Changes have been in the works over the past few years, dramatic changes and challenges are beginning to have an effect on traditional business. You look at software as a service (SaaS), service oriented architecture, and especially Web 2.0 and how organizations are trying to define new strategies. From my perspective, I focus a lot of time around discussing Web 2.0 and the value to traditional business. 

Some of the common questions that are raised are: how do I calculate ROI around community? What are the contributing factors? How do I know that it is truly beneficial for me to have a community vs. not having one? The most common mistake when calculating ROI around community is to focus solely on the activity of the community. Things like unique visitors, page views, session time, community click throughs, read-to-post ratios, are all very useful in defining the health of a community, but they alone do not translate into a tangible business value that you can hang your hat on. When reviewing ROI you have to look at economic indicators such as the incremental value of the community and conversion rates.

Incremental Value is the difference between the value created by a business with an online community and the estimated value that the business would generate in the absence of community. There are a few guidelines that serve as baseline factors when calculating ROI. Research shows that Community members make up only 5% of the overall customer base, but this group accounts for 30% of the purchases and average transaction size is twice as large for community members as for non-community members. One of the biggest factors in calculating Incremental value is the referral factor. Community members are twice as likely to refer others to the site and the retention rates are 50% longer for community members than for non-community members.

With that in mind I began the process of creating a formula that took into consideration variables such as Advertising Dollars, Potential Market, Current Market Over Time and Direct and Indirect Growth to both Community and Non-community Members as well as accounting for retention and Word of Mouth.
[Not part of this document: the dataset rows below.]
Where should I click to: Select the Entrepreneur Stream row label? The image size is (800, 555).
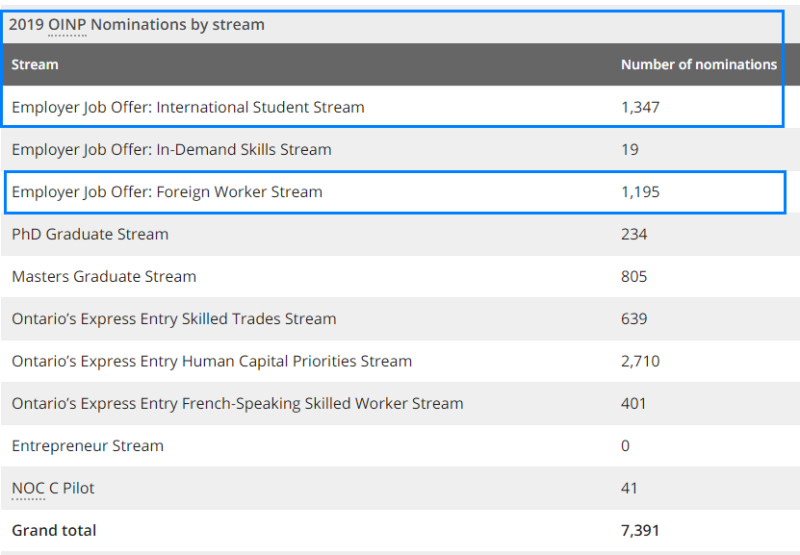point(87,446)
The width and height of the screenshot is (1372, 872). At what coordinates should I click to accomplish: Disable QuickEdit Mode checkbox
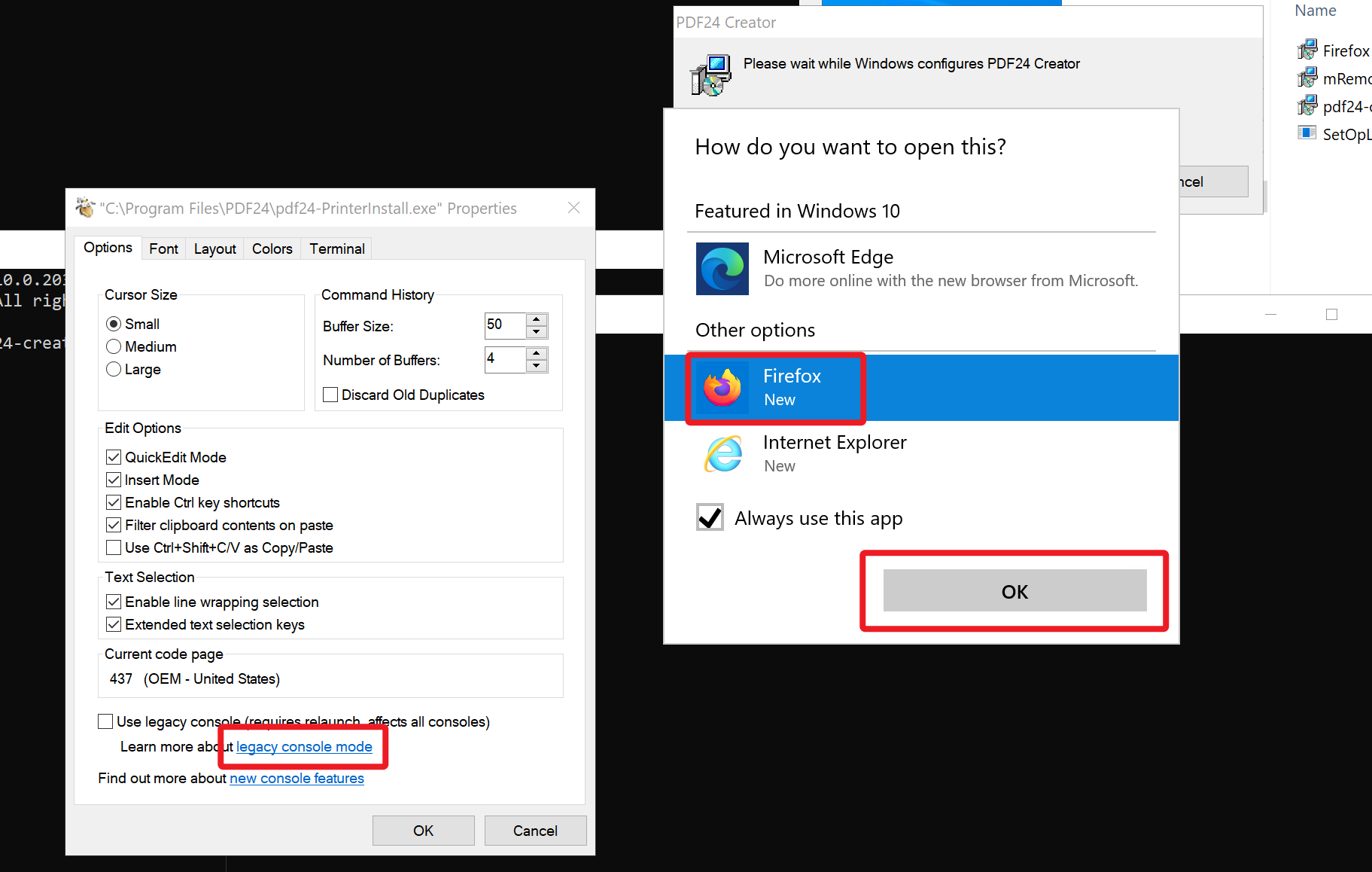114,457
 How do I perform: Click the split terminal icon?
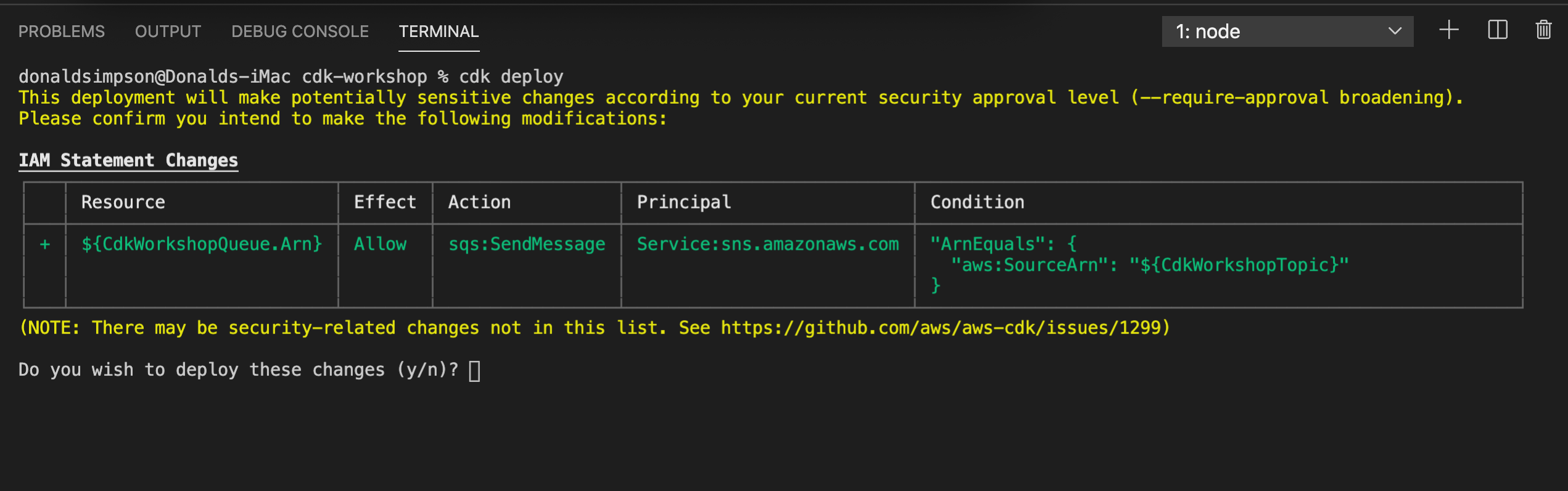coord(1497,30)
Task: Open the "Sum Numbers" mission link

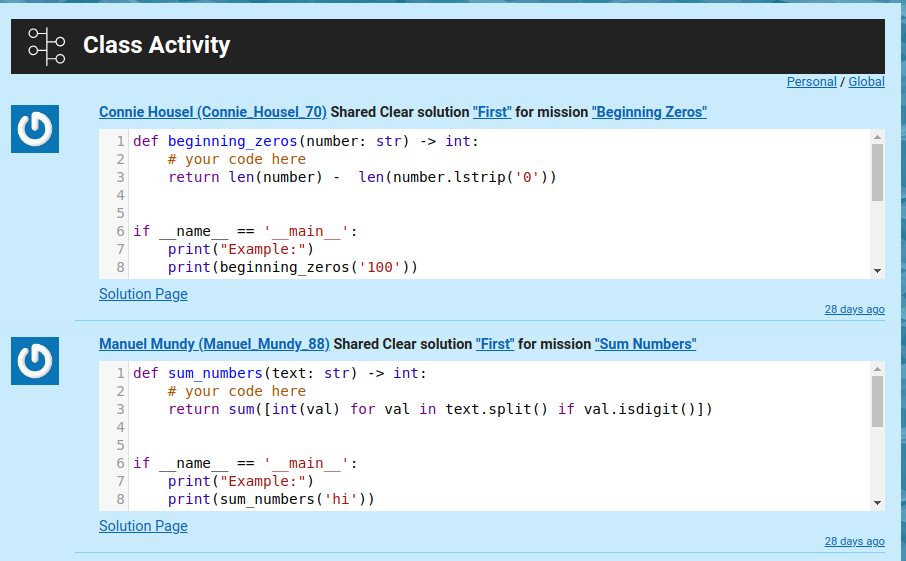Action: [645, 344]
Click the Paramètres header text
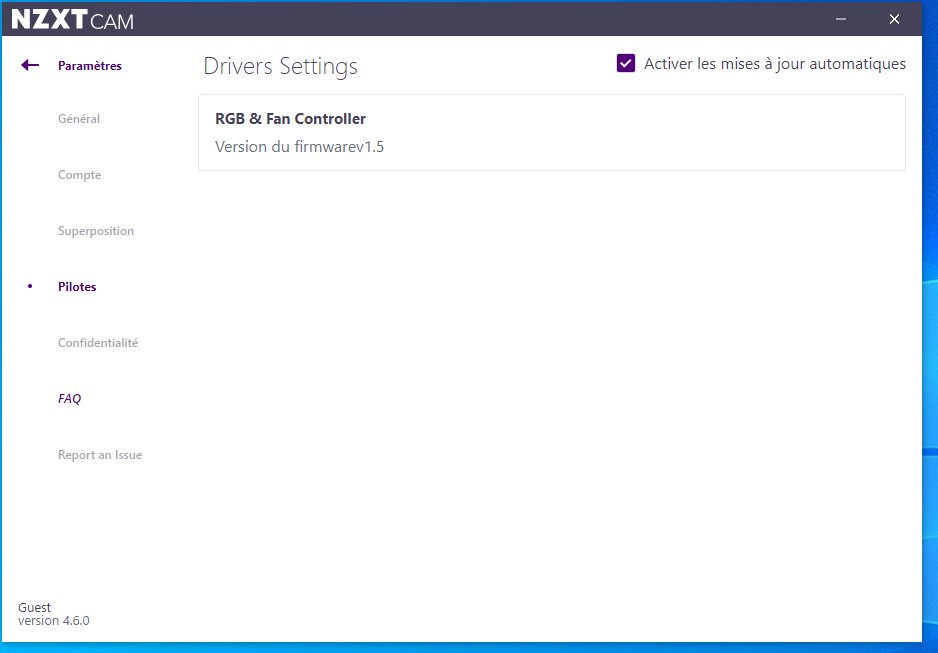The height and width of the screenshot is (653, 938). (90, 66)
The end result is the following:

(A+(Nt/M) (b)) (M-Nt) = Community Member
(A’+(Nt‘/M’) (b’)) (M’-Nt‘) = Non-Community Member

Here are the variables
A= Advertising Dollars
M=Potential Market
Nt=Current Market over time
b= Direct Growth + Indirect Growth (CMs)
b’= Direct Growth + Indirect Growth (NCM)
r = Retention = 10% or .1
w= Word of Mouth Referral = 5% or .05
c= Content = 5% or .05

b = referral + 2(.005) = r + 0.0115
b’ = referral + (.005) = r + 0.01/2

So with this in mind you can look at this practical example:

Nt/M (M-Nt)

Nt= 10,000
M= 1,000,000

10,000/1,000,000 (b) (1,000,000 – 10,000)
b/10 (990,000)                                           

b=.1 + 2(.05) + .05 = .25                             b= r + 2w + c
b’= .1/2 + .05 = .1                                       b’ = r/2 + w

CM (10K, 1,000K) = (.25)(99,000) + 10,000 = 34,750
NCM (10K, 1,000K) = .1(99,000) + 10,000 = 19,900

Thus based on the criteria referenced above, having a community will yield a 74% increase over time as compared to not having a community based on the sample size.
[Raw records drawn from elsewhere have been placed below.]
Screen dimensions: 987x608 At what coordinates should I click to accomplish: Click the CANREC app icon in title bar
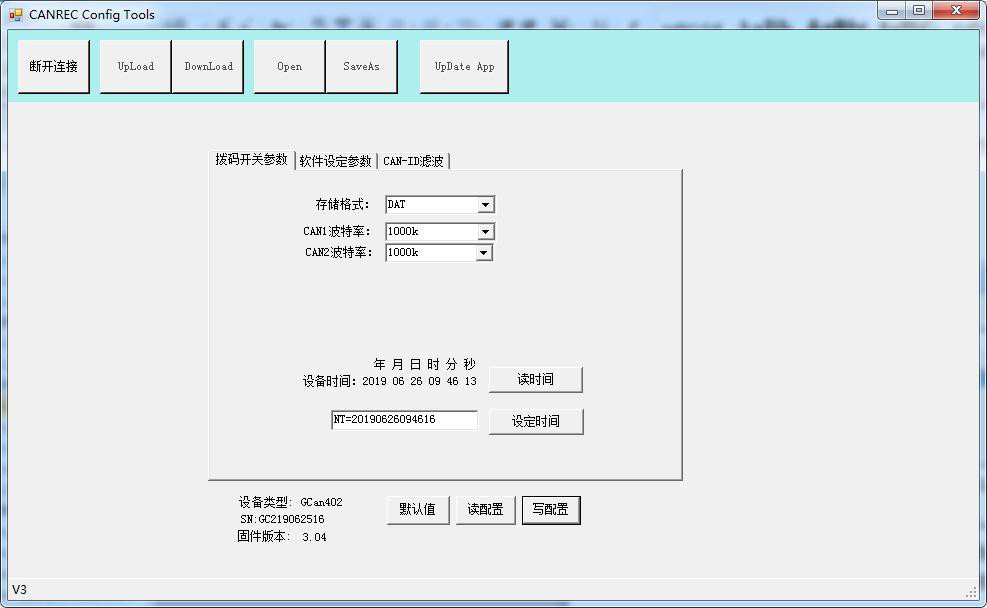coord(16,15)

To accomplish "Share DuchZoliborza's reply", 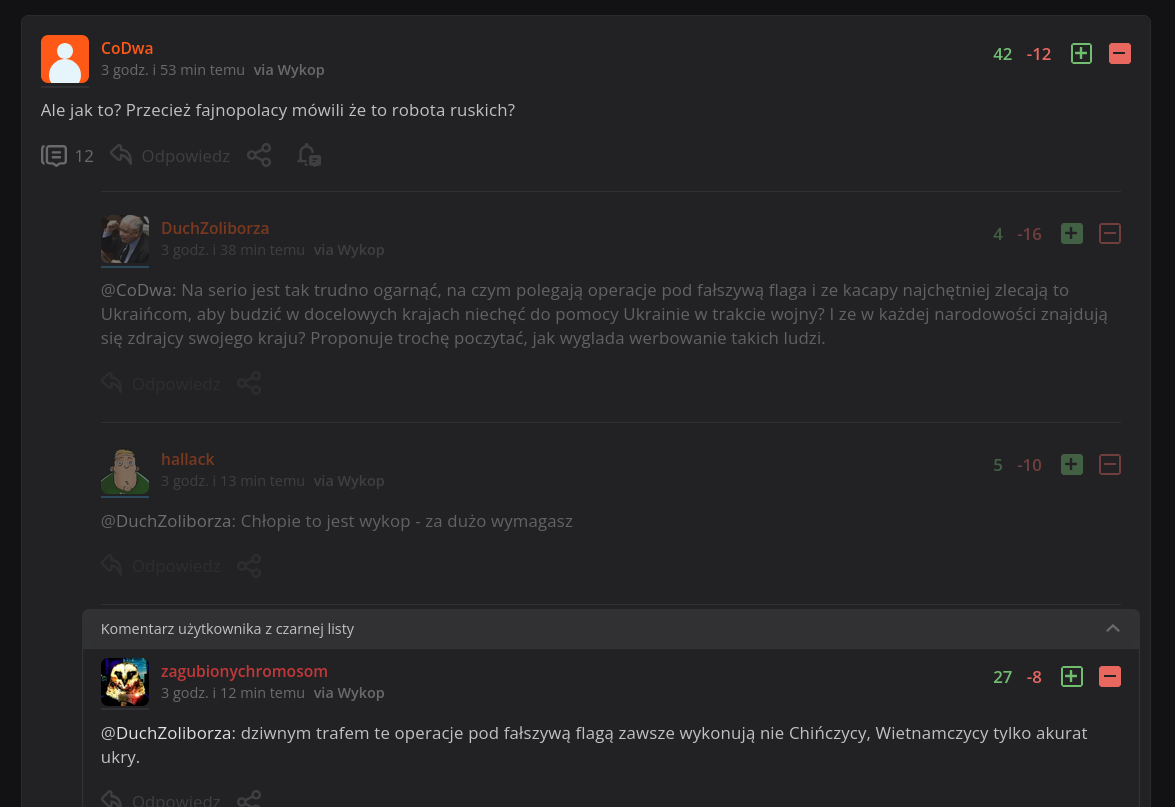I will pos(249,384).
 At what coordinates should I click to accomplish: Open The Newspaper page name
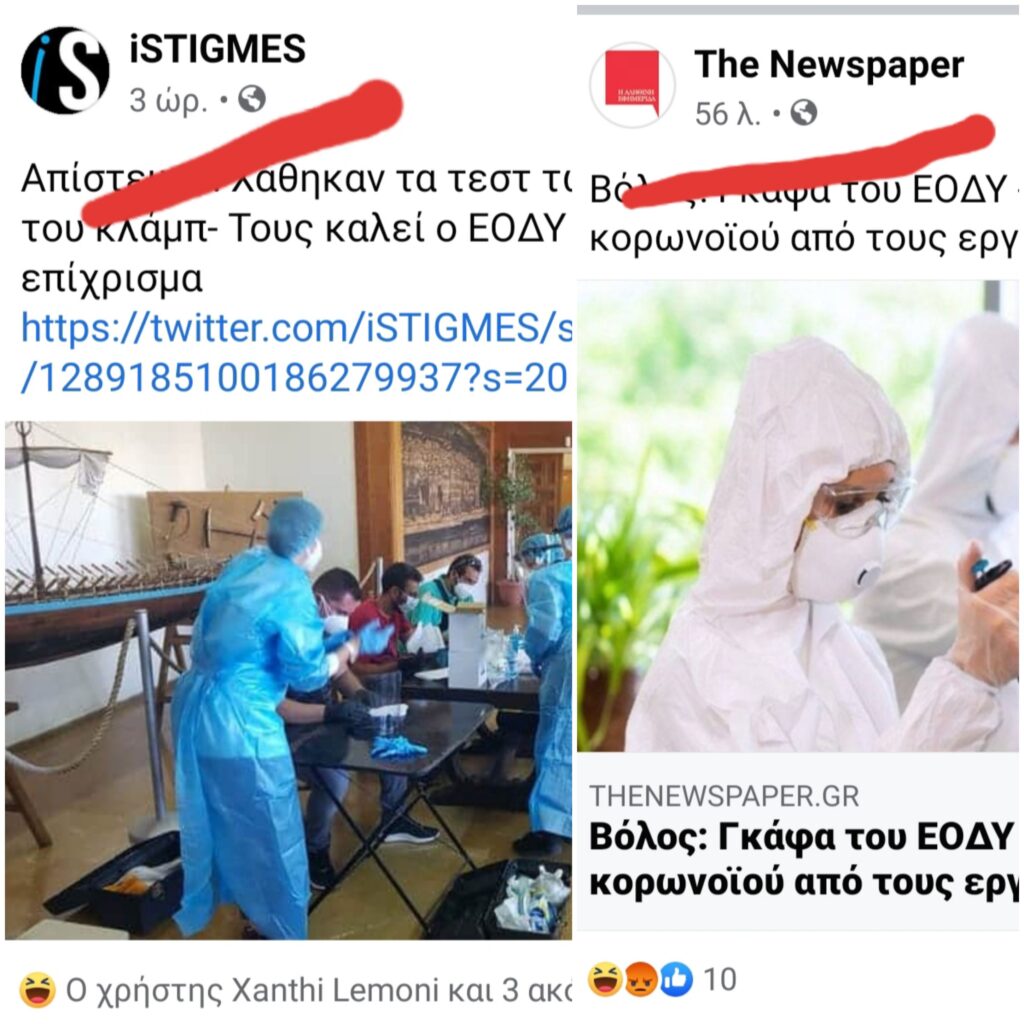829,64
In future posts I will look at another example of ROI calculation based on the average value of a Non-Community Member compared to the value of a Community Member. This will focus on monetizing the community and assumes a product based community. This requires an understanding of the average transaction per customer, total customers (projected or actual), potential market and the current conversion rates of the product. I will also review how Subject Matter Experts and Word of Mouth is calculated to come up with the 5% referenced above.